During the mid- to late-1800s, people of every class and educational background were drawn to amateur scientific studies. At that time, little was known about details of the natural word, so almost any investigation was bound to break new ground. An inquisitive mind was all that was necessary. Frederick Dienelt had little formal education, and worked for most of his life as a homestead farmer on the plains of Illinois, USA, yet became a well-regarded microscopist by diligently exploring the anatomy of insects and other organisms.

He wrote, “Robinson Crusoe was the first book I called my own. Its contents made me run away from home at the age of 15, to become a sailor. Being of a rather independent turn of mind, and wishing to be my own master, in 1857, after 14 years of ocean life, came to Illinois to try to be a farmer, settling on a part of the grand prairie eleven miles from the nearest railroad station. The prairie was at that time much as the Indians had left it. Neighbors were few and far between. This drove me into a close communion with Nature, and gave me a love for investigation. Without books, and with only a common school education, progress was slow. I had saved a ship's spy-glass from a wreck, and, aided by a star map of one foot in diameter, learned the constellations and spent many happy hours in star gazing … After I got out of debt and had my farm pretty comfortable for man and beast, I could at last indulge myself.

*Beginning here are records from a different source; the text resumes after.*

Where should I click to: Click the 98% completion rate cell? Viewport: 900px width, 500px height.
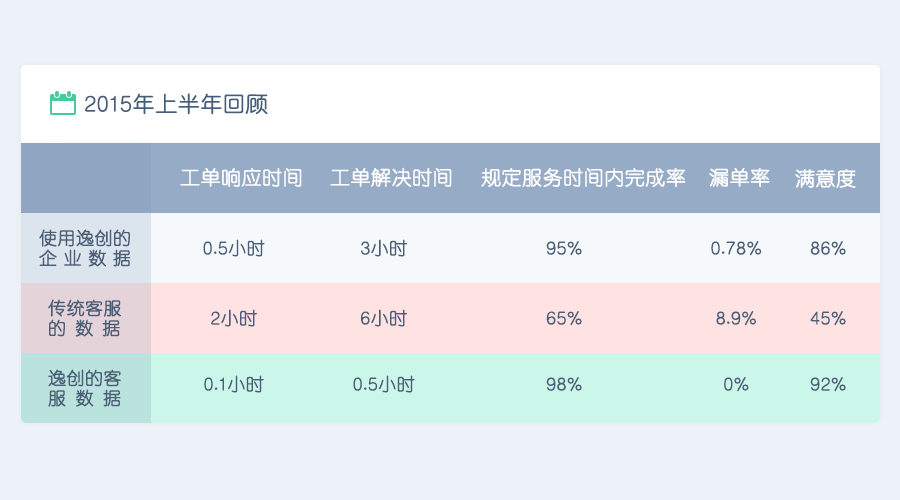tap(564, 385)
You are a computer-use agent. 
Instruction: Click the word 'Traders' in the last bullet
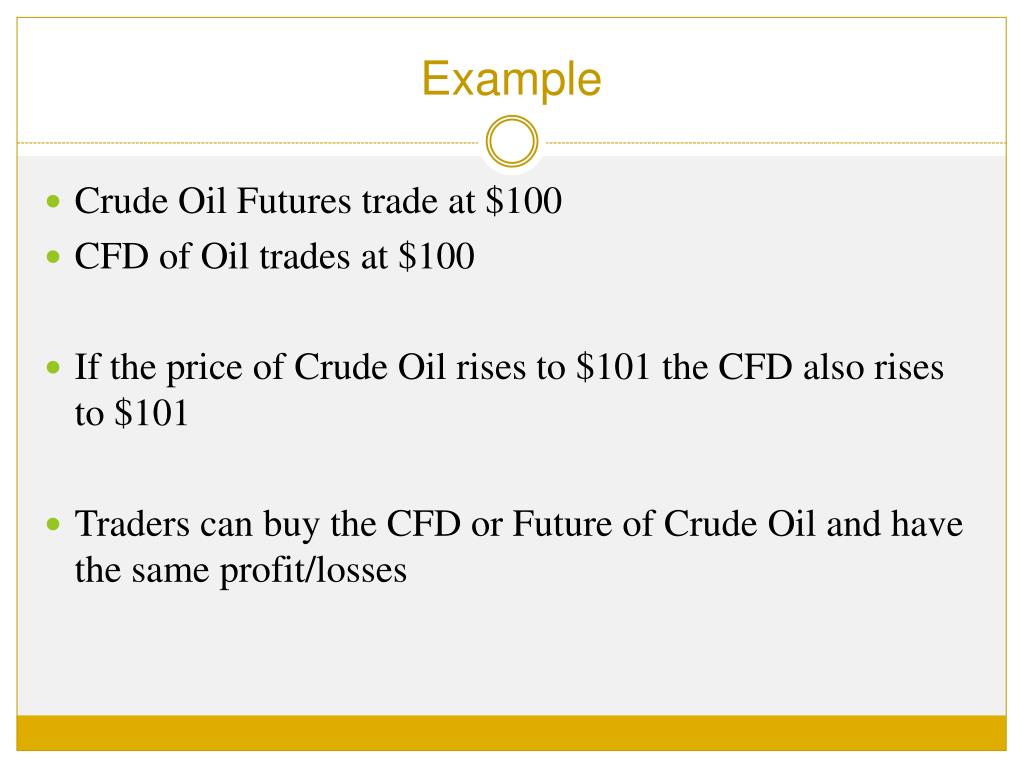tap(132, 524)
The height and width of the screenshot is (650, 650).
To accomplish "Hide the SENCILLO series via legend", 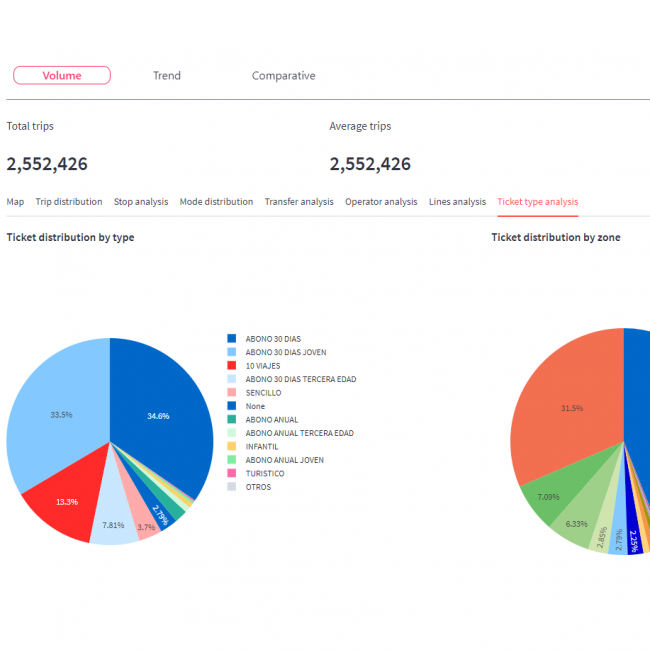I will [264, 393].
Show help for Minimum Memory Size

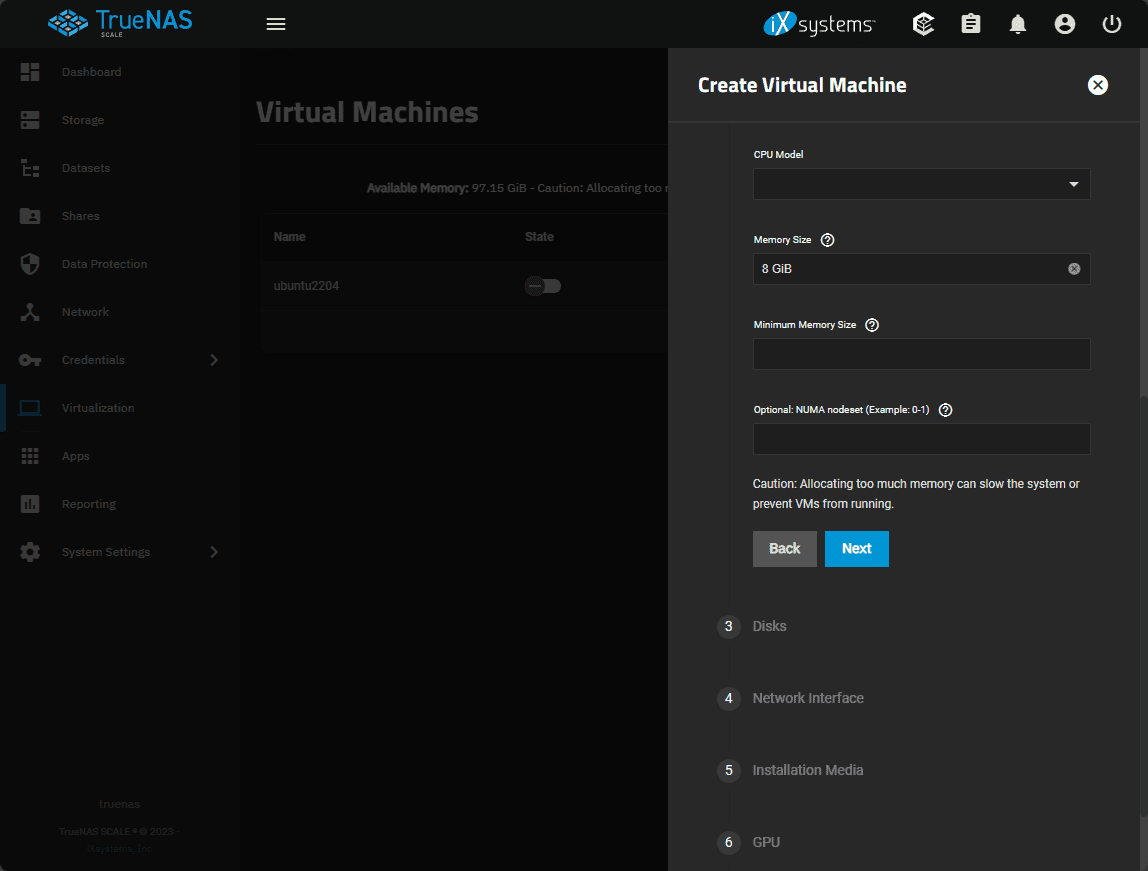click(x=871, y=325)

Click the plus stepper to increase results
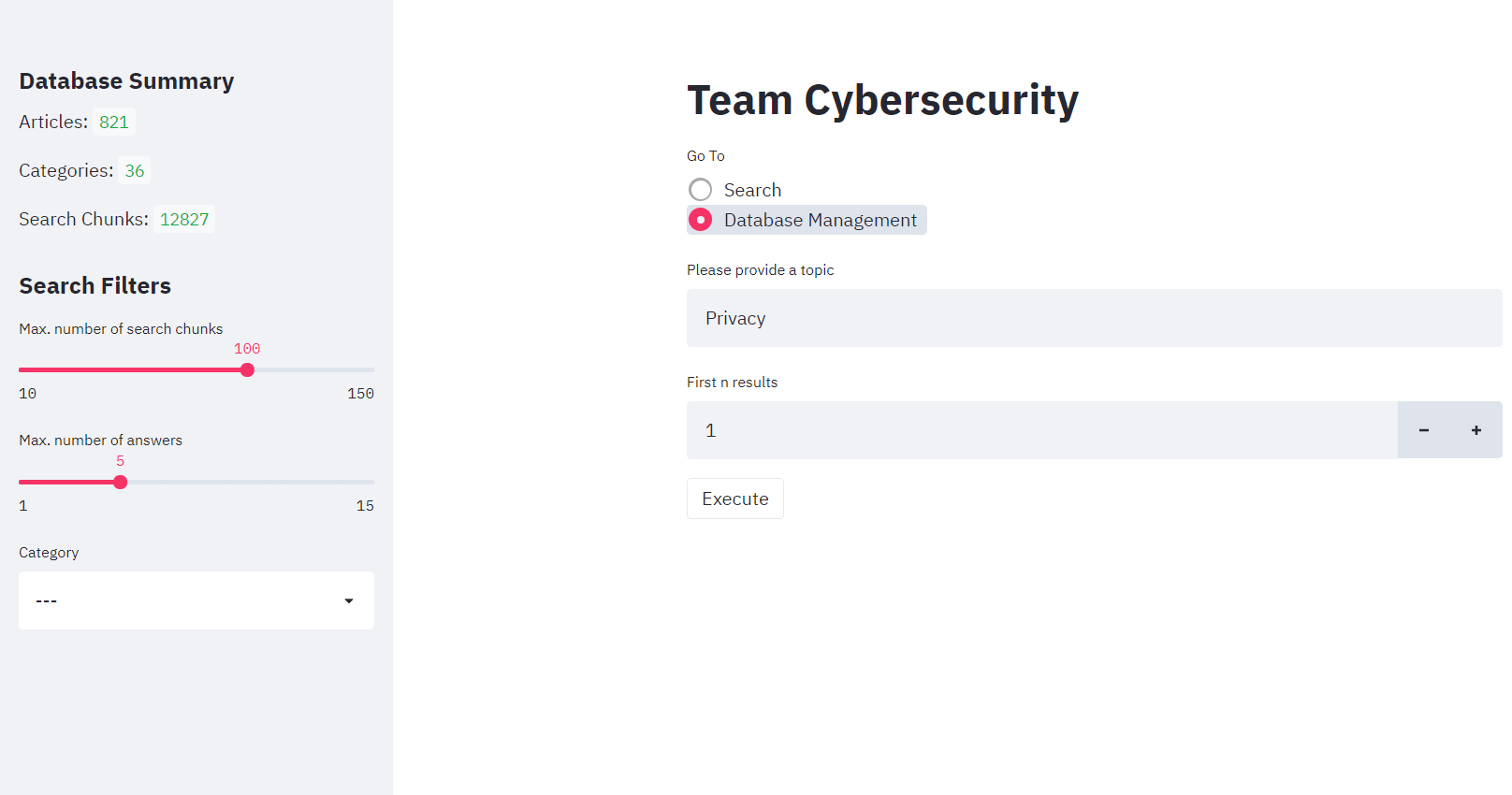click(1476, 430)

I purchased books and instruments, and in my humble way learned to use them. I procured them all with the proceeds of horny handed labor, but have always held that every dollar spent was a good investment. I have enjoyed my leisure and my old eyes have seen much that used to be dark in former days”.


Figure 1. Microscope slides by Frederick Dienelt. Early slides bear the address of Melvin, Illinois, while later slides give his address as Loda, Illinois. Dienelt did not move his home - he lived on a farm several miles from either settlement, and the address change reflects the post office that he used. The address change occurred between 1888 and 1891. The top, left slide is dated 1887, and the slide on the bottom left is dated 1891.

 


Figure 2. An 1893 advertisement for Dienelt’s microscope slides, from “The Observer”,.

 


Figure 3. Slides of insect parts by Dienelt: on the left, antennae of various beetle species; on the right, pieces of a dissected cricket (Gryllus campestris).

 


Figure 4. Frederick Dienelt. Adapted from https://www.ancestry.com/family-tree/person/tree/29941324/person/12536787900

 

Dienelt was born on May 8, 1828, in Braunschweig, Saxony (Germany). His given name was presumably Friedrich, later anglicized to Frederick. In writing, he frequently referred to himself as “Fr.”, perhaps a compromise between the two spellings.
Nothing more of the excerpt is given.